A 2018 study published in the Harvard Review of Psychiatry looked at neuroimaging of patients who suffered from treatment-resistant depression before and after ketamine treatment. Although the study size was small, they found actual brain changes as the result of treatment, including reduced brain activation in regions associated with self-monitoring and increased activity in regions associated with emotional blunting. Overall, ketamine’s effects were most notably found in several areas of the brain called the hippocampus. These areas overlap with the growing body of neuroimaging literature that implicates abnormalities of certain brain networks in the pathophysiology of depression.

Previously, it was thought that depression was caused by an imbalance in the brain’s level of a chemical called serotonin. The development of a class of antidepressants called serotonin reuptake inhibitors (SSRIs) was developed in response to this. However, it became clear that the serotonin hypothesis didn’t fully explain depression. Not only were SSRIs of limited help to more than one-third of people given them for depression, but growing research showed that the neurotransmitters these drugs target (like serotonin) account for less than 20 percent of the neurotransmitters in a person’s brain. The other 80 percent are neurotransmitters called GABA and glutamate. Ketamine triggers glutamate production, prompting your brain to form new neural connections in complex events. The result makes your brain more adaptable and able to create new pathways to develop more positive thoughts and behaviors.

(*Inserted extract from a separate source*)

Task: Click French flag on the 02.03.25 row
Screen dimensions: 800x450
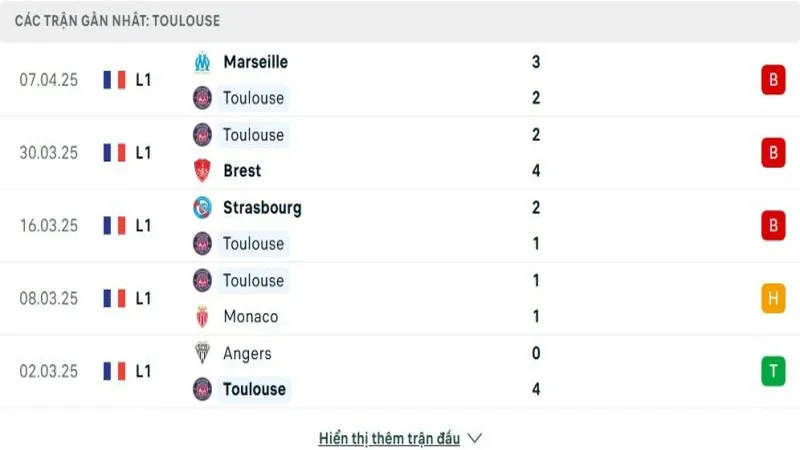Action: point(114,371)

The effects of ketamine are not long-lasting, which is why, currently, it is best used in conjunction with a more comprehensive plan to treat depression, including therapy and antidepressants. However, the use of ketamine may rapidly improve severe depressive symptoms while waiting for traditional antidepressants to take full effect.

As more research into the effects of MDMA and other psychedelics, such as psilocybin, becomes available, they, too, may prove to be an asset in treating patients with TRD.